Change the lifecycle management transition rule

If you change the time interval for your cloud lifecycle management transition rule, you must update the property delta.timeUntilArchived.

If the time interval before archival is shortened (less time since file creation), archival support for the Delta table continues functioning normally after the table property is updated.

Extend the lifecycle management transition rule

If the time interval before archival is extended (to add more time before archival is triggered), updating the property delta.timeUntilArchived to the new value can lead to errors. Cloud providers do not automatically restore files from archived storage when data retention policies are changed. This means that files previously eligible for archival but now not considered eligible for archival are still archived.

Important

To avoid errors, never set the property delta.timeUntilArchived to a value greater than the actual age of the most recently archived data.

Consider a scenario in which the time interval for archival is changed from 60 days to 90 days:

  1. All records between 60 and 90 days old are archived when the policy changes.

  2. For 30 days, no new files are archived (the oldest non-archived files are 60 days old when the policy is extended).

  3. After 30 days, the lifecycle policy correctly describes all archived data.

The delta.timeUntilArchived setting tracks the set time interval against the file creation time recorded by the Delta transaction log. It does not have explicit knowledge of the underlying policy. During the lag period between the old archival threshold and the new archival threshold, you can take one of the following approaches to avoid querying archived files:

  1. You can leave the setting delta.timeUntilArchived with the old threshold until enough time has passed for all files to be archived.

    • Following the example above, each day for the first 30 days, another day’s worth of data would be considered archived by Databricks but still needs to be archived by the cloud provider.
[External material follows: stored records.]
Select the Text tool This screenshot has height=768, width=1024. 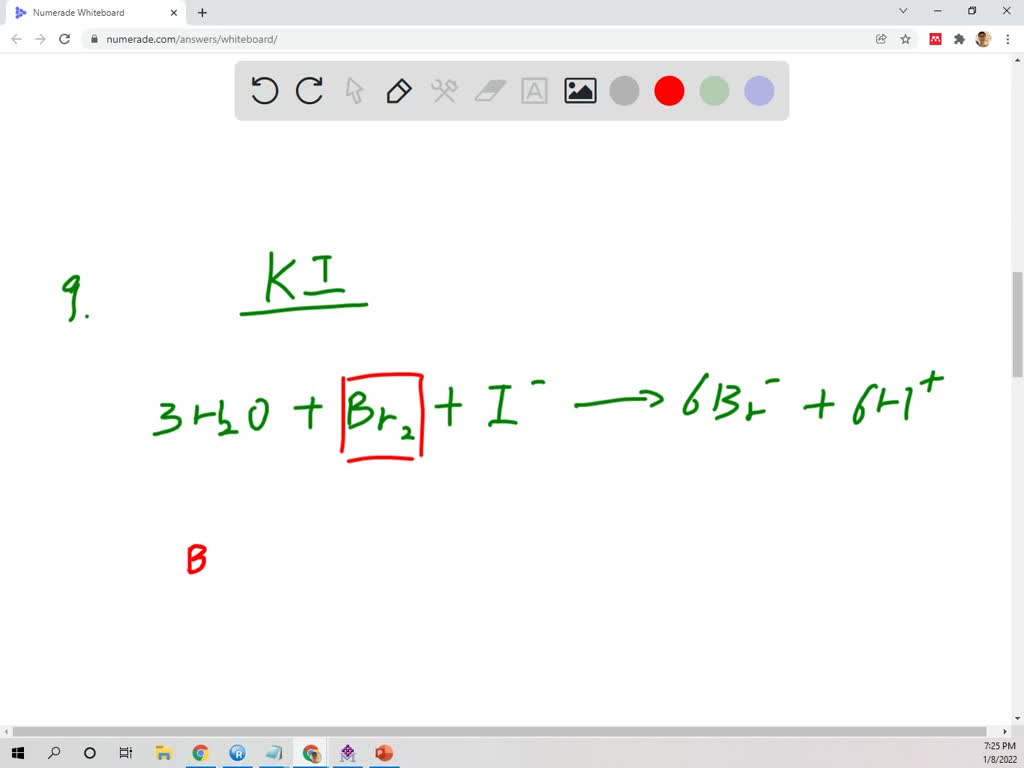click(534, 91)
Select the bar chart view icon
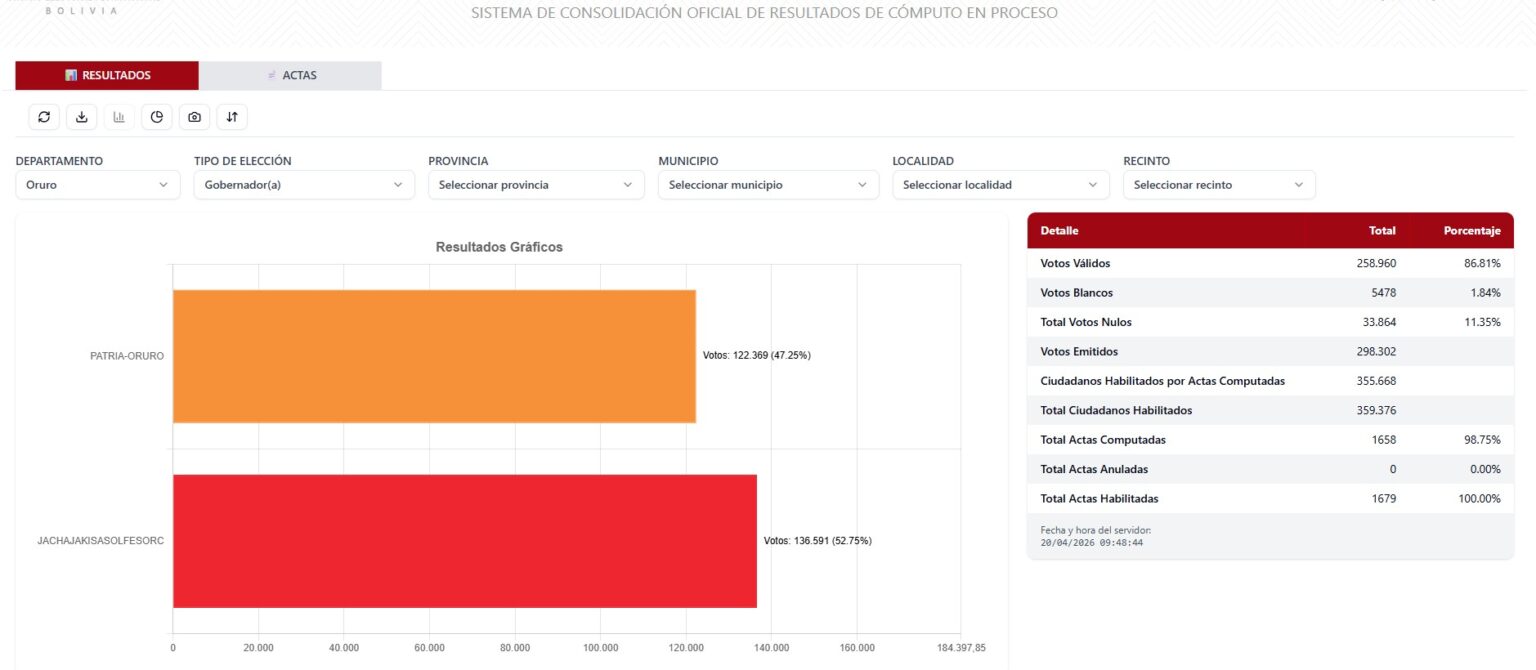Viewport: 1536px width, 670px height. click(x=119, y=117)
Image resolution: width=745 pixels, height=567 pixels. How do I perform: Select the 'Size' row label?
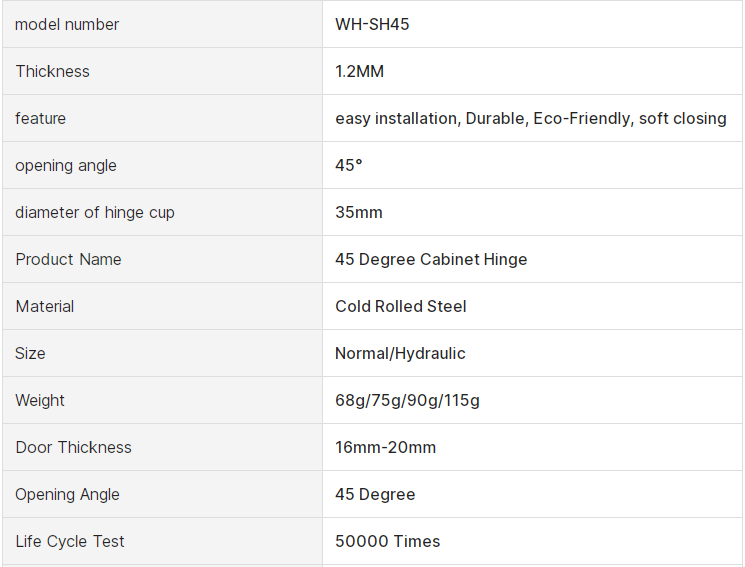pos(30,353)
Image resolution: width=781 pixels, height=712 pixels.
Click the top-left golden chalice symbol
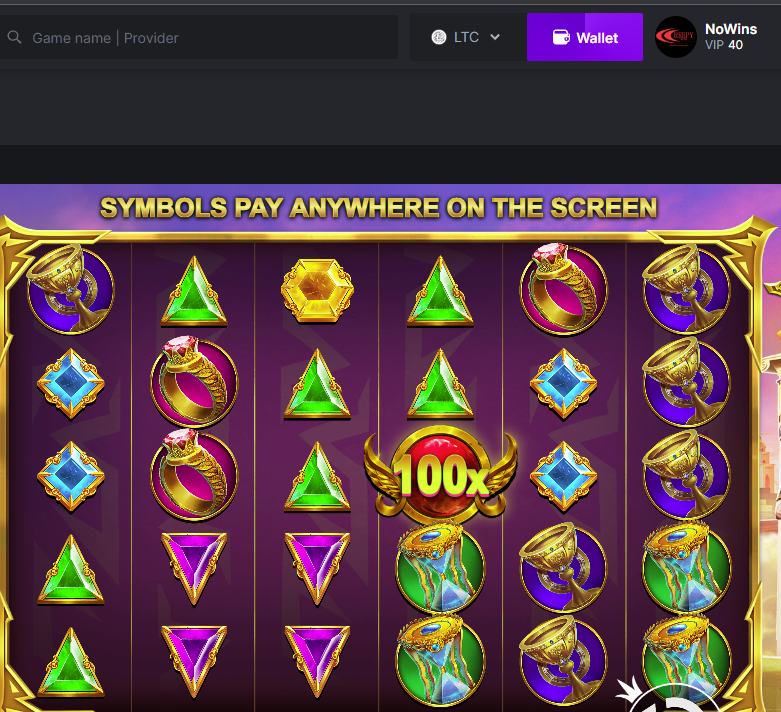pos(70,289)

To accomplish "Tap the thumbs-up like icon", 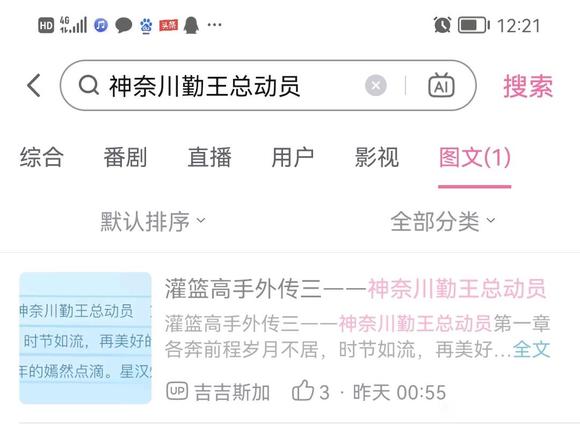I will click(x=303, y=391).
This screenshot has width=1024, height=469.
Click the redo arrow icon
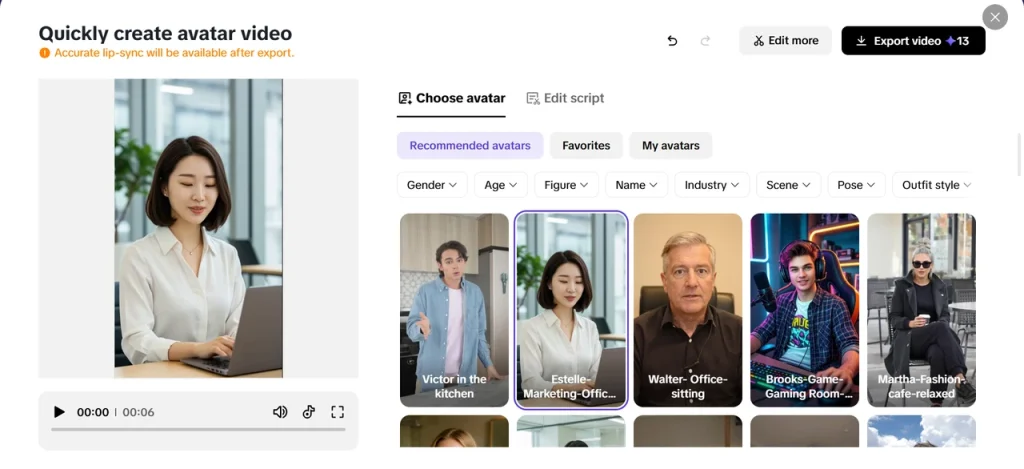[x=706, y=41]
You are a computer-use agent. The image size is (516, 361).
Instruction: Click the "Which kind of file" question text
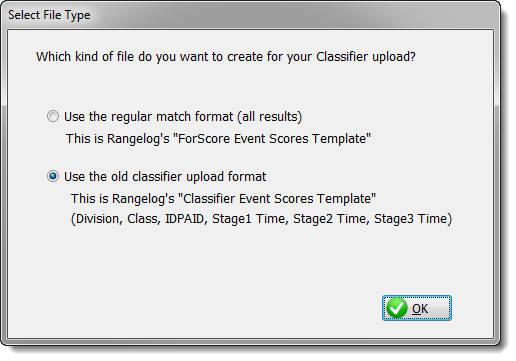pos(226,57)
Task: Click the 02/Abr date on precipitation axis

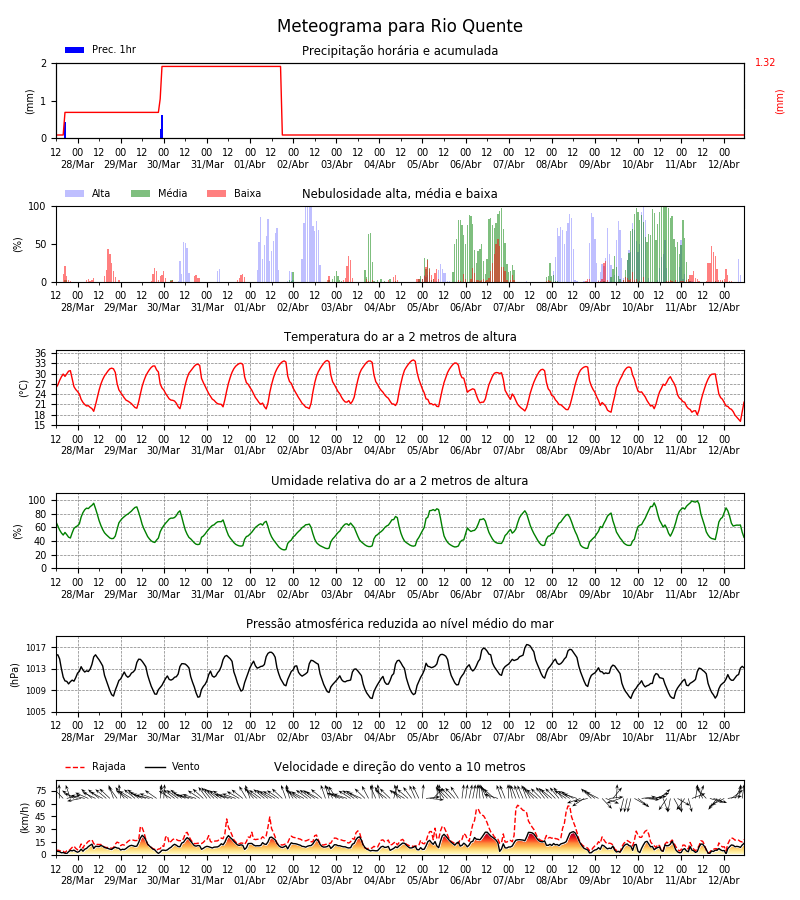Action: pos(293,164)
This does not result in an error but ignores some data files that could be queried.

    • After 30 days, update the delta.timeUntilArchived to 90 days.

  2. You can update the setting delta.timeUntilArchived each day to reflect the current interval during the lag period.

    • While the cloud policy is set to 90 days, the actual age of archived data changes in real-time. For example, after 7 days, setting delta.timeUntilArchived to 67 days accurately reflects the age of all archived data files.

    • This approach is only necessary if you must access all data in hot tiers.

Note

Updating the value for delta.timeUntilArchived does not change which data is archived. It only changes which data Databricks treats as if it were archived.